YOUR INSTRUCTIONS – Would you reproduce the entries that follow exactly as they appear?

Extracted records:
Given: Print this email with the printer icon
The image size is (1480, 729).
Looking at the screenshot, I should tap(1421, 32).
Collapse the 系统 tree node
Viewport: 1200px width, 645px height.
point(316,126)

EXERCISE RESPONSE –
Given: Print this email with the printer icon
The image size is (1480, 729).
Looking at the screenshot, I should tap(1421, 32).
Collapse the 系统 tree node
Viewport: 1200px width, 645px height.
point(316,126)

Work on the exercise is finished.